Patrick McHardy <kaber@trash.net> wrote:
> > > > +     if (nla_put_be32(skb, NFTA_TRACE_ID, htonl(hash32_ptr(pkt->skb)))) 
> > 
> > > This could lead to duplicate IDs quite quickly. I can't think of any other
> > > values where we know for sure they will stay constant while the skb is within
> > > netfilter. How about combining this with a per CPU counter or something
> > > similar?
> > 
> > I would not mind, it would result in ID change though for nfqueue case.
> > If thats ok I'll use a pcpu counter that gets incremented when nft_meta
> > sets skb->nftrace=1 and use __this_cpu_read(trace_id) instead (if we
> > have pcpu id counter, is there any point in also using skb address...?)
> 
> Not sure, I guess not.

Ok, I'll move to pcpu id counter in v2

> > > > +	switch (type) {
> > > > +	case NFT_TRACETYPE_POLICY:
> > > > +	case NFT_TRACETYPE_RETURN:
> > > > +	case NFT_TRACETYPE_RULE:
> > > > +		if (nla_put_be32(skb, NFTA_TRACE_VERDICT, htonl(verdict)))
> > > > +			goto nla_put_failure;
> > > 
> > > It would be nice to have the full verdict available, IOW also the jump target.
> > > 
> > > You could simply pass struct nft_verdict to this function and adapt
> > > nft_verdict_dump() to take the attribute value as parameter.
> > 
> > Will add NFTA_TRACE_JUMP/NFTA_TRACE_GOTO for that, ok?
> 
> Any reason not to use the standard verdict encoding? We even have an almost
> ready to use function for that.

Sorry, could you be more specific?
How would you tell userspace where the jump/goto is going to?
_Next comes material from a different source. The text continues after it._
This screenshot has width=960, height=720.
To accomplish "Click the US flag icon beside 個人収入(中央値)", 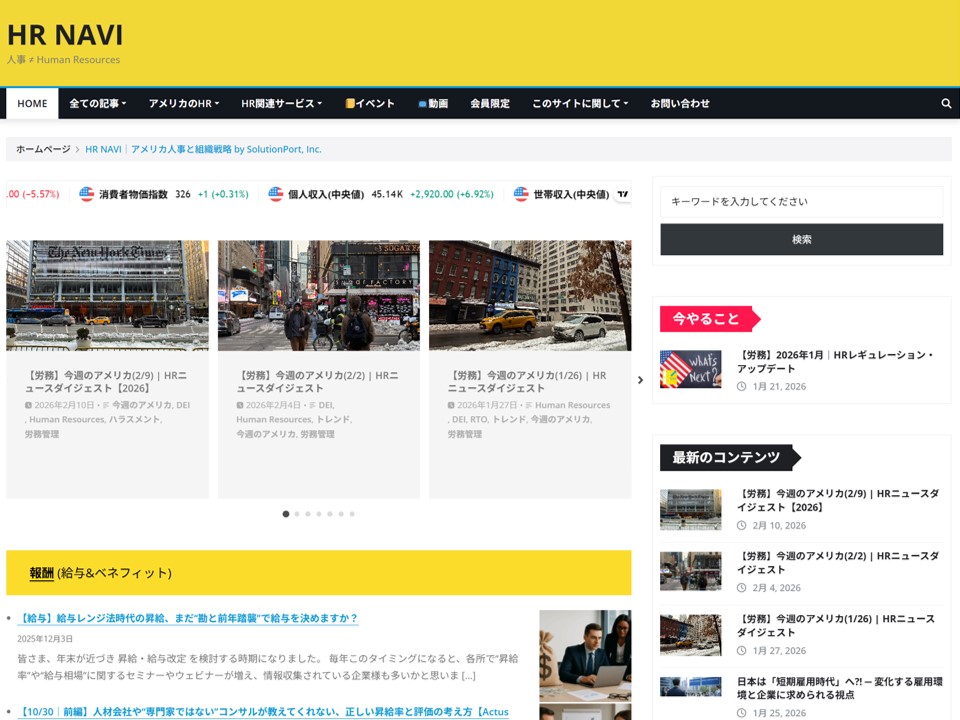I will 276,194.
What I am doing now in my local version:

NFTA_TRACE_VERDICT is the verbatim result of the hook (i.e. might
contain errno or queue id).

NFTA_TRACE_JUMP_TARGET is the name of the chain that we goto or jump to,
set when verdict == NFT_JUMP/_GOTO.

Alternative suggestions welcome.

This approach means that userspace must try a bit harder to decode
the verdict since we cannot use 'verdict & NF_VERDICT_MASK' if we're
looking at a NFT_* verdict when translating the integer to a string.